> STUDY MATERIAL:
########
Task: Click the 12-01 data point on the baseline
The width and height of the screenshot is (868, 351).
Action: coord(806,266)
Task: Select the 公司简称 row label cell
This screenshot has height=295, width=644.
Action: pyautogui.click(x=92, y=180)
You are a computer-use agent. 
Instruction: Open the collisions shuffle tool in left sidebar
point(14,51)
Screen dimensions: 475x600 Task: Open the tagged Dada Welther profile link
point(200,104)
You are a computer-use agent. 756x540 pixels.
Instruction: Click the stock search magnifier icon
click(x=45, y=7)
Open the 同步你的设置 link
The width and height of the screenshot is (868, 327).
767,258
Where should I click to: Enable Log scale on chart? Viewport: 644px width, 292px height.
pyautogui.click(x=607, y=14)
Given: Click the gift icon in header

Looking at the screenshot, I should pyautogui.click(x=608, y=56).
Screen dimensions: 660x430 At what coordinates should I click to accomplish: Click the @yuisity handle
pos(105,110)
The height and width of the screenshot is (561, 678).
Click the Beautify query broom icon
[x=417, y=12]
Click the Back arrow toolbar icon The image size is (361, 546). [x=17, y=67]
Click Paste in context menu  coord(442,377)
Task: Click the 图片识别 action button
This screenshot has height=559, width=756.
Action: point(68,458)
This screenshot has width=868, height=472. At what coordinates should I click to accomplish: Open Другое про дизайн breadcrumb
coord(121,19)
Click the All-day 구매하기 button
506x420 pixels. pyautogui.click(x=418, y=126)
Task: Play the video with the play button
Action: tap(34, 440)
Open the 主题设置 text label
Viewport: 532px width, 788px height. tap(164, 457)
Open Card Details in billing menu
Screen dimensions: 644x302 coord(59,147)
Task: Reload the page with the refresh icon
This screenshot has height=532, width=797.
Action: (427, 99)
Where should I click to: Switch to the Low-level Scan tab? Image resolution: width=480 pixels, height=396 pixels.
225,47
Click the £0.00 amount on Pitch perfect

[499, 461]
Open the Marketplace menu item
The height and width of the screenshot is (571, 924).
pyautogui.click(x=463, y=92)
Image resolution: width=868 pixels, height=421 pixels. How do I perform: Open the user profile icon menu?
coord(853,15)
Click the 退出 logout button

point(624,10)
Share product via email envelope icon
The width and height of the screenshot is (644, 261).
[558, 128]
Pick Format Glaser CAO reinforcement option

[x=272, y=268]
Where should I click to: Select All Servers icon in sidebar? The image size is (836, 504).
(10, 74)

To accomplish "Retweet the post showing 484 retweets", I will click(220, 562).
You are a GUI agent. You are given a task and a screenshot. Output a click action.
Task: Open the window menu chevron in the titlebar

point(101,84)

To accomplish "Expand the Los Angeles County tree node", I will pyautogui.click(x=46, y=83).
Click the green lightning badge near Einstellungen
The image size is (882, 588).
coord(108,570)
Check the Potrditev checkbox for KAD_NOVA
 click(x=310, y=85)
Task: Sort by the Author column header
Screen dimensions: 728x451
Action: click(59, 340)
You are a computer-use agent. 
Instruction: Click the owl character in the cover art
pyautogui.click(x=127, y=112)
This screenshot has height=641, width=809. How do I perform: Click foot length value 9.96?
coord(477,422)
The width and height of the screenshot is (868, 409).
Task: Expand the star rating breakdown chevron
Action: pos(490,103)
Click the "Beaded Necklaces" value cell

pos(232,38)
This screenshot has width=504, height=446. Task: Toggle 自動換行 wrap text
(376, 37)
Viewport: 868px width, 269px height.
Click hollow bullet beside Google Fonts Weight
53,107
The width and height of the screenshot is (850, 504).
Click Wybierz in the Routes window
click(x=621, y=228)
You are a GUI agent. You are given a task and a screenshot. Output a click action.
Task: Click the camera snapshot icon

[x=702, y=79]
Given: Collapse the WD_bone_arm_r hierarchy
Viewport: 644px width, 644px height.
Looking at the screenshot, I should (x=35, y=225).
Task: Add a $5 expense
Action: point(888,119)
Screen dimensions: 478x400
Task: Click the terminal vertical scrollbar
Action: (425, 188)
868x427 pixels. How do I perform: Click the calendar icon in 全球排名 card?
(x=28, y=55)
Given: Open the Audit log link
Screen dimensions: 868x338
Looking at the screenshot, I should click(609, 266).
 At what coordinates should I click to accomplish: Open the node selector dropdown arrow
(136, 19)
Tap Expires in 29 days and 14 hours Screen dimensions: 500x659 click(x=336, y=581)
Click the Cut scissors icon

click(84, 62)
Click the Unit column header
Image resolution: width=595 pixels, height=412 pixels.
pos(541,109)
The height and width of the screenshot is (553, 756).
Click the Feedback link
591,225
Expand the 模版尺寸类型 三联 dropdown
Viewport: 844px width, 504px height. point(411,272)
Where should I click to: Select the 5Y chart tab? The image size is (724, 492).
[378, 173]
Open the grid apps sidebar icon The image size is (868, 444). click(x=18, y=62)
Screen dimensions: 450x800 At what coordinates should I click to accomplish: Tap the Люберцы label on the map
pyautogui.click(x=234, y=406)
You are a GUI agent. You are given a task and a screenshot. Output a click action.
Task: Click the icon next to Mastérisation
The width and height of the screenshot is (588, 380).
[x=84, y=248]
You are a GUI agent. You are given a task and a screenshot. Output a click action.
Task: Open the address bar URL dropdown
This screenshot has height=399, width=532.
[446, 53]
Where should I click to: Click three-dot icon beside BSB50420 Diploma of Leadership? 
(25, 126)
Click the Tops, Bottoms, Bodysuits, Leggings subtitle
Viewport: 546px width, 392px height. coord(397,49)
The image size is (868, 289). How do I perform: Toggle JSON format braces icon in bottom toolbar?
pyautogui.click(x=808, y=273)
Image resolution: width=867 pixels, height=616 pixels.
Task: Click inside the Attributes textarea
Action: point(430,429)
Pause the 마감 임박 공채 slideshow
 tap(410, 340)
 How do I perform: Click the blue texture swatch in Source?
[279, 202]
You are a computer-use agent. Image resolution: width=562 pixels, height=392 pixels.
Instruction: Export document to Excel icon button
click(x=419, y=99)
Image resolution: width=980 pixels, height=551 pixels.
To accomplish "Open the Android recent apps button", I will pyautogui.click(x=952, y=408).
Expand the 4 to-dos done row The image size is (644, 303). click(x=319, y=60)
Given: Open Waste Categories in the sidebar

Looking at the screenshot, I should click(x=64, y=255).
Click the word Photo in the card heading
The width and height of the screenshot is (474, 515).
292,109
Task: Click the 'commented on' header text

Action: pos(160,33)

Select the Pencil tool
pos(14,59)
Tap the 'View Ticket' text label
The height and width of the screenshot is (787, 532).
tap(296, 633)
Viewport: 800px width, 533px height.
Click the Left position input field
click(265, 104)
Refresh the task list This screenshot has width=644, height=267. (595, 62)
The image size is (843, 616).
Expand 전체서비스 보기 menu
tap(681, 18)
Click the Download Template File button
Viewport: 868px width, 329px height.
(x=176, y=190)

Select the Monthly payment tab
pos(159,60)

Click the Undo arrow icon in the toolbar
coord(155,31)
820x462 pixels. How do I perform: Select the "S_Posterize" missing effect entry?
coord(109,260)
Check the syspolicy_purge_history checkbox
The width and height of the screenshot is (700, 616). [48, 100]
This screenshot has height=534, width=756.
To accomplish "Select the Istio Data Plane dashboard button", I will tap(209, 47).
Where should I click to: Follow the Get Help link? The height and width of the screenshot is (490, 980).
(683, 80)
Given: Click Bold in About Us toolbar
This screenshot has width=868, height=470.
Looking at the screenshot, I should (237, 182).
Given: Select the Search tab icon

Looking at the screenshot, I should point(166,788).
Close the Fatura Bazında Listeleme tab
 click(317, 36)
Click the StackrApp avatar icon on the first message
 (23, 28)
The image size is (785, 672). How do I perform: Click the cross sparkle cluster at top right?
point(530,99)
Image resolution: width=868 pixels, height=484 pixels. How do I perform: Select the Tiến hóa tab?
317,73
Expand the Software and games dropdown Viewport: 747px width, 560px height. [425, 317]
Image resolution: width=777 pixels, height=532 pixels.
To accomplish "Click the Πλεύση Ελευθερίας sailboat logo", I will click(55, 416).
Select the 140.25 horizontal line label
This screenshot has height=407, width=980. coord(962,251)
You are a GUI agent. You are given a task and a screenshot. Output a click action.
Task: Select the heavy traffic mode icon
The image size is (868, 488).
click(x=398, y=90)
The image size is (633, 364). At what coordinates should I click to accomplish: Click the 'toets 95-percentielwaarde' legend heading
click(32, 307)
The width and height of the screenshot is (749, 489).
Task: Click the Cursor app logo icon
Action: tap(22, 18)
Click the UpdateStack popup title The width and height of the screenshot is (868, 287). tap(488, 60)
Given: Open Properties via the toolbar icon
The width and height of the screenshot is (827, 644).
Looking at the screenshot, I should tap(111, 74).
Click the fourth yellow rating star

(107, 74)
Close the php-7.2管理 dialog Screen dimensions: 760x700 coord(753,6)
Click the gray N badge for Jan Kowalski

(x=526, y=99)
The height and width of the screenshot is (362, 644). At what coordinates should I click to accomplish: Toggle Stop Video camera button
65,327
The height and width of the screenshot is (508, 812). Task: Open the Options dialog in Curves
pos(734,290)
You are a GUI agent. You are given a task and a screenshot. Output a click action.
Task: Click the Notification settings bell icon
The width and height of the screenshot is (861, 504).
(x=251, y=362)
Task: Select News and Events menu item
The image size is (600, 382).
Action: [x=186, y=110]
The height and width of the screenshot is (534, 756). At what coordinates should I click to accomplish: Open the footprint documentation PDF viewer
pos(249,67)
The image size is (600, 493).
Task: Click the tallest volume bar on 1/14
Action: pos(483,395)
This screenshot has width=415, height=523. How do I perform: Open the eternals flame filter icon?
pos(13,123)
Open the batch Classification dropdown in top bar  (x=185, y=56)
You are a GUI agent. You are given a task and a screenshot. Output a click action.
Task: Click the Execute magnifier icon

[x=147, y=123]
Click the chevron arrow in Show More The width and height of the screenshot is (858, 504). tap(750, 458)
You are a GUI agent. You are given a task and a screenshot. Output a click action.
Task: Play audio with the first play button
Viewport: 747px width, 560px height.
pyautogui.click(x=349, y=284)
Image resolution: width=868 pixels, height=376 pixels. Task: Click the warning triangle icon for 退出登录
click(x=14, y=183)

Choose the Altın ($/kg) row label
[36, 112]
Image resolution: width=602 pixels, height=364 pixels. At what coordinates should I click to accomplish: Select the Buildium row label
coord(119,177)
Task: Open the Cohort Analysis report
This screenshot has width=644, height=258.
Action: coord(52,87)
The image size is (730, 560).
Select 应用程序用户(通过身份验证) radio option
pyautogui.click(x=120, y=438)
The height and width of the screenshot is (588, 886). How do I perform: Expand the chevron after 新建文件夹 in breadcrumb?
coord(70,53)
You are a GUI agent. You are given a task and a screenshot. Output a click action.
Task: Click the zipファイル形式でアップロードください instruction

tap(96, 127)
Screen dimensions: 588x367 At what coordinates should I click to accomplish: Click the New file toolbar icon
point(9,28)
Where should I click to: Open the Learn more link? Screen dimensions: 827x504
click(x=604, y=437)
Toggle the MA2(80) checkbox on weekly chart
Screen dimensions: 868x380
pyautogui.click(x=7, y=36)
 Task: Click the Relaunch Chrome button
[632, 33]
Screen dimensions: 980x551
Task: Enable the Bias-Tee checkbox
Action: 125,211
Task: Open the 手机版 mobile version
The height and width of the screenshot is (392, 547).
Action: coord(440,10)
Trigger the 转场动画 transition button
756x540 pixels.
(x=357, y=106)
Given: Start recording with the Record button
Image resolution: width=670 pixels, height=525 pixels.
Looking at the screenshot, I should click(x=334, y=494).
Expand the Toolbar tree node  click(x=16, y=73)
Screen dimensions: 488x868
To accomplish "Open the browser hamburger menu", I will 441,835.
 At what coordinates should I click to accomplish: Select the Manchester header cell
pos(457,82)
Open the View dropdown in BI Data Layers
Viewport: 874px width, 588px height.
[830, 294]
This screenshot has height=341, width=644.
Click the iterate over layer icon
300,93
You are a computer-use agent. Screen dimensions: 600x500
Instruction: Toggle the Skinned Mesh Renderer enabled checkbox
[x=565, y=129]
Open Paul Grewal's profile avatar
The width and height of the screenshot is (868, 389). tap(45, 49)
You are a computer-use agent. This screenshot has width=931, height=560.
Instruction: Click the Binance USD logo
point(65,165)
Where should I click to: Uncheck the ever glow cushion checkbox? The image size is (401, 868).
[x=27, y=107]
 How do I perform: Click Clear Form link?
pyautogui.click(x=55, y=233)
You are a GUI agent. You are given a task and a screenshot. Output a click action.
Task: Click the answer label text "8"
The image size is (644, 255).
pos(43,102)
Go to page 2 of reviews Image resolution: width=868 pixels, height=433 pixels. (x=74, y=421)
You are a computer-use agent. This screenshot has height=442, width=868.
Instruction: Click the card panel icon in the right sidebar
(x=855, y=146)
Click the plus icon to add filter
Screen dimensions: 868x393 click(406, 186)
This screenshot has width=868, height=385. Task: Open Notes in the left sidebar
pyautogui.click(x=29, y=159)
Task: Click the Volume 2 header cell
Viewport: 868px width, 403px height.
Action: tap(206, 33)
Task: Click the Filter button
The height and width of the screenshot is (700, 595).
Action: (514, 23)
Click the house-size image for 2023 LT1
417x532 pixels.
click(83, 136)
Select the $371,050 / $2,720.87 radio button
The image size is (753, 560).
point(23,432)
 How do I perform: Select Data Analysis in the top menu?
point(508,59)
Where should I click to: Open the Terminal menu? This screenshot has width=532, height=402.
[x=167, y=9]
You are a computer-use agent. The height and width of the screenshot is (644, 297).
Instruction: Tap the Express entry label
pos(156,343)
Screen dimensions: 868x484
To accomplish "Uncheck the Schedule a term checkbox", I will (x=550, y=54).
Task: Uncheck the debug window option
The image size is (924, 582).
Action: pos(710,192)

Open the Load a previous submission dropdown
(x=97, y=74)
########
> WHAT TO WORK ON: Show me each line of the listing above with "column" in it.

> REPLY:
Task: Sort by the Author column header
Click the Unit column header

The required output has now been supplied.